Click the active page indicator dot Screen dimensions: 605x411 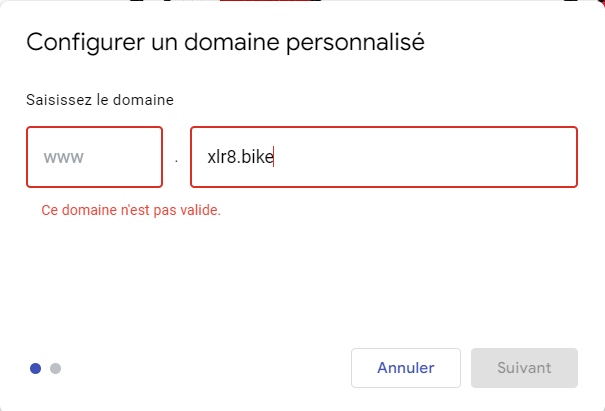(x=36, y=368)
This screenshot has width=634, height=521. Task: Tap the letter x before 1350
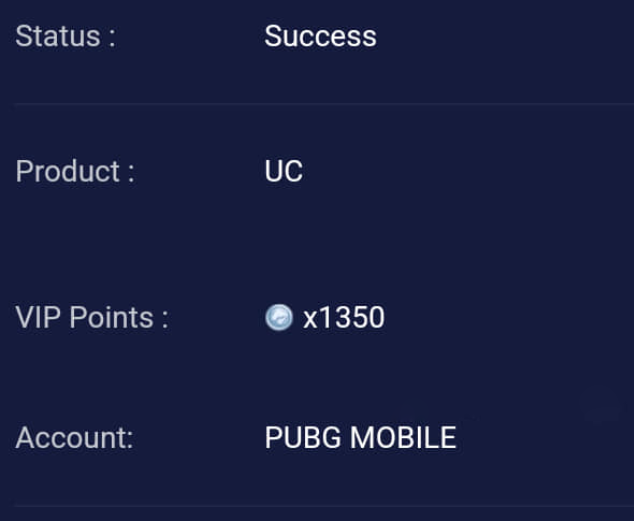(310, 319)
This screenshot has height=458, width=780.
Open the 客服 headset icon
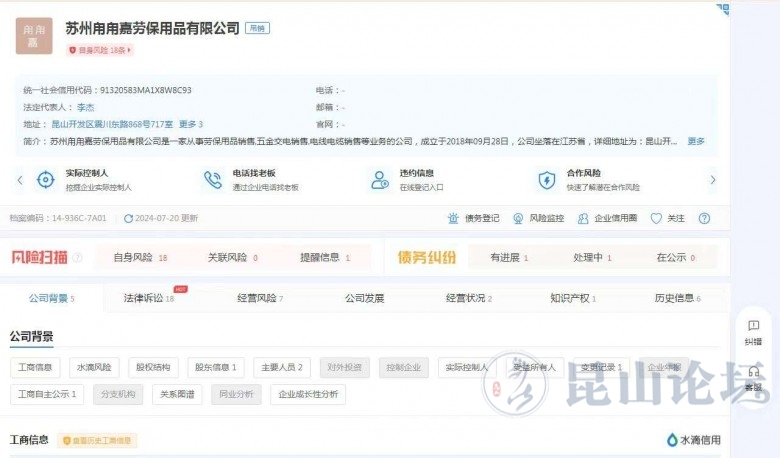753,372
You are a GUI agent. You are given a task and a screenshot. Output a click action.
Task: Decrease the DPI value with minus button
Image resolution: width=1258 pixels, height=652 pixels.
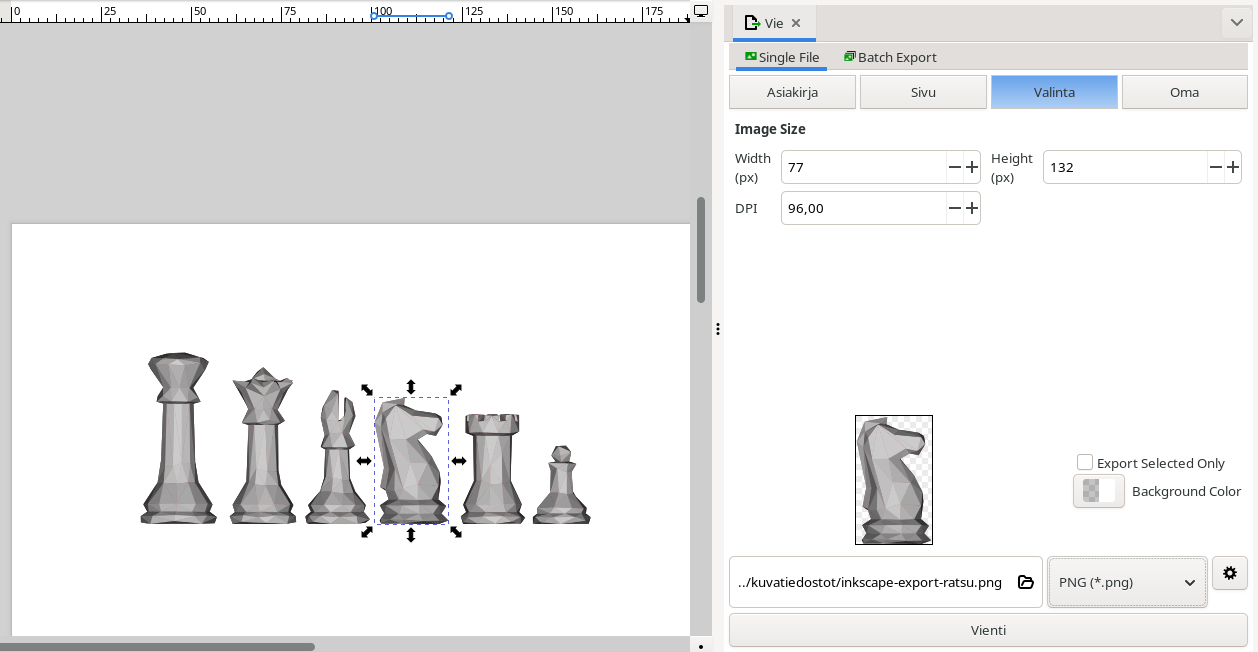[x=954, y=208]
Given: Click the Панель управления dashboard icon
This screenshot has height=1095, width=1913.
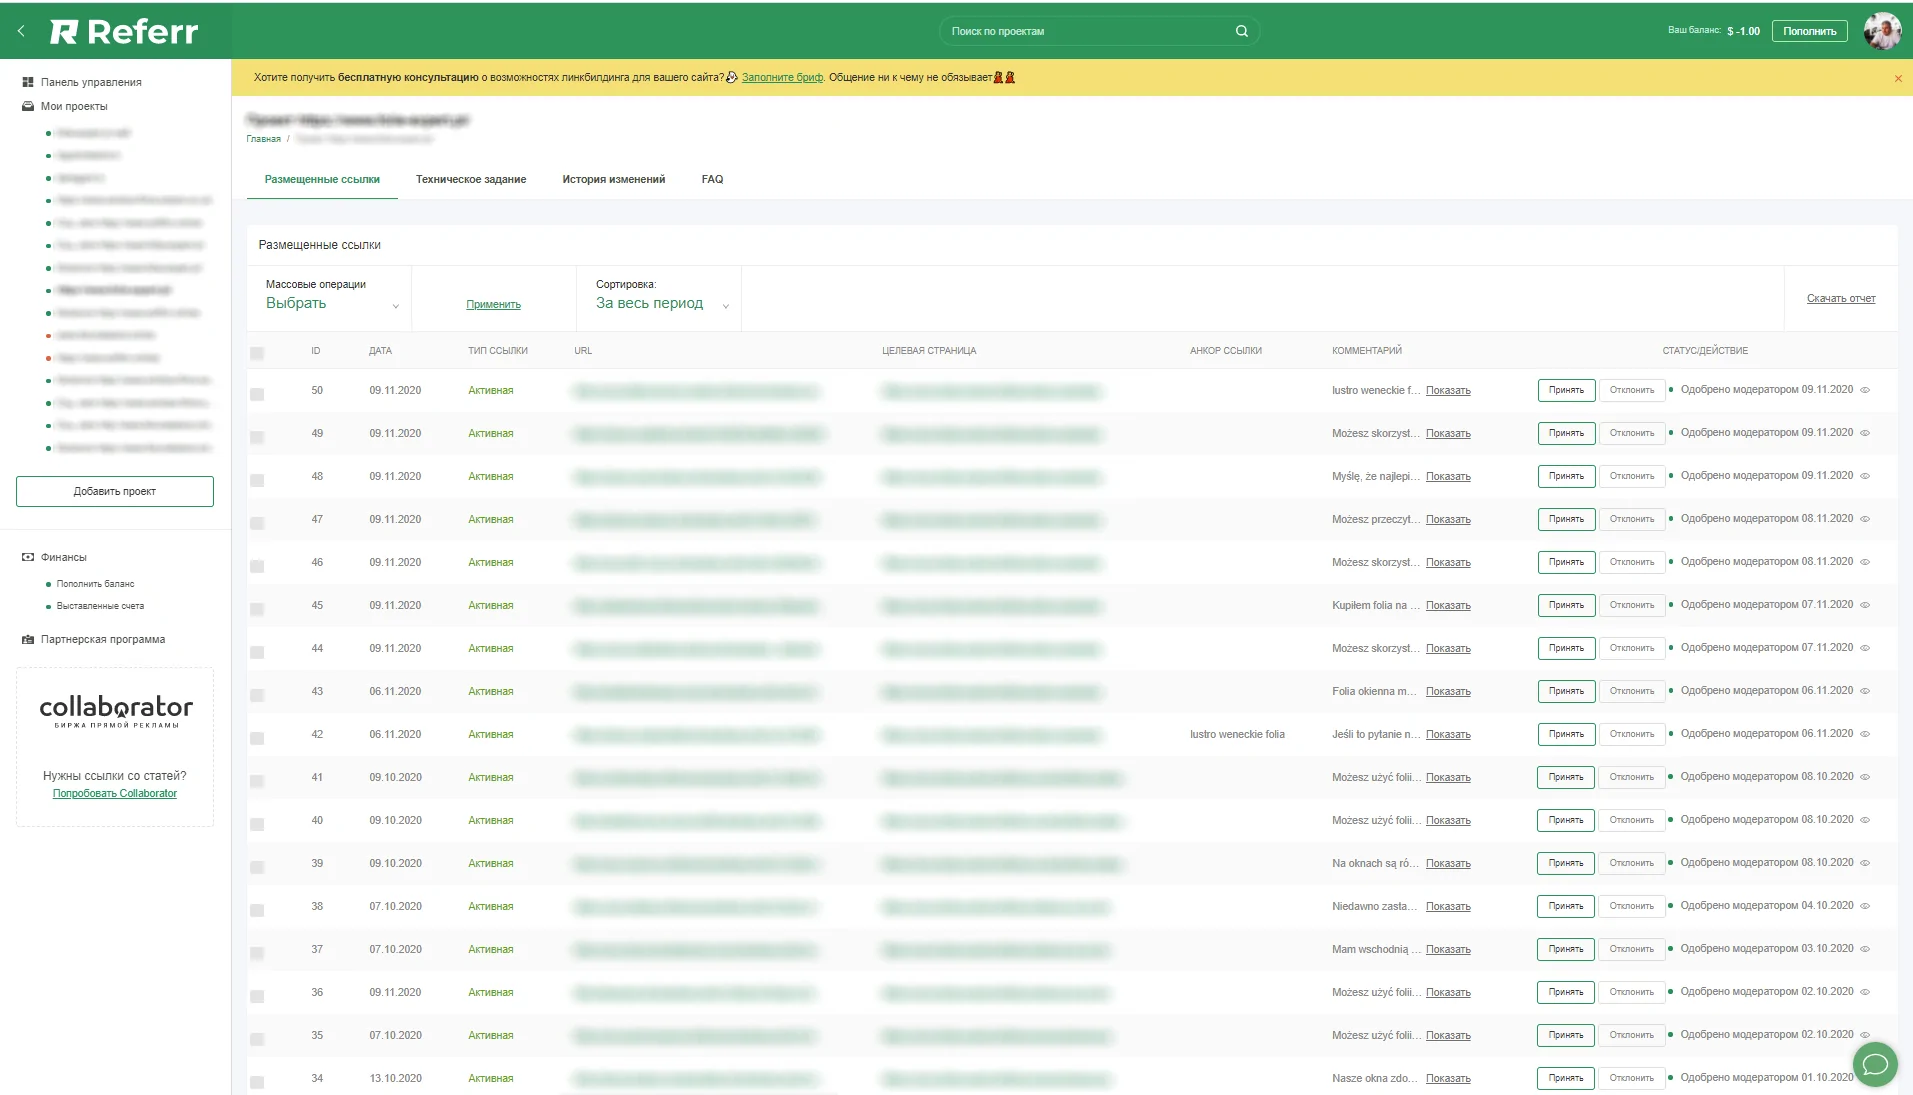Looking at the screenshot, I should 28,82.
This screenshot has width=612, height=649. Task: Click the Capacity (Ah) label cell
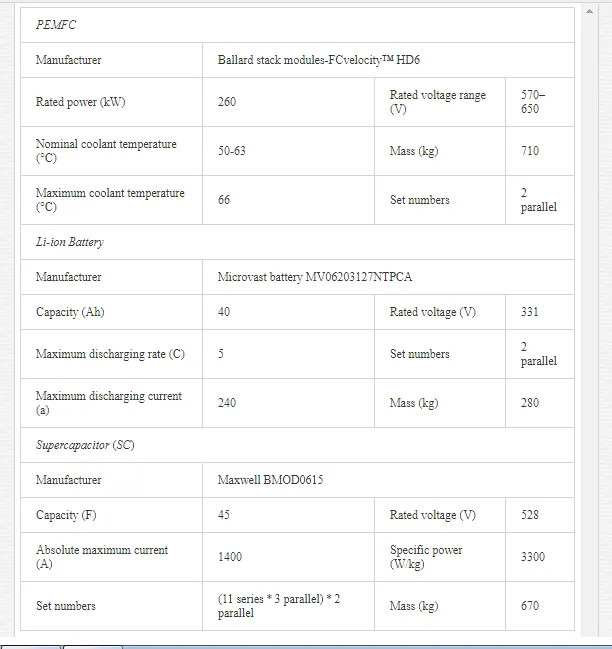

---+---

**Brief**
Restate word for word, and only, the lines from the line that contains "Open the 客服 headset icon" through the end of the data, both included; pictures are not part of the copy.

**Completed exercise**
Open the 客服 headset icon
753,372
You are a GUI agent. You are given a task and a screenshot. Output a click action.
Task: Decrease the DPI value with minus button
Image resolution: width=1258 pixels, height=652 pixels.
[x=954, y=208]
Given: Click the Панель управления dashboard icon
This screenshot has height=1095, width=1913.
Looking at the screenshot, I should 28,82.
This screenshot has width=612, height=649. Task: Click the Capacity (Ah) label cell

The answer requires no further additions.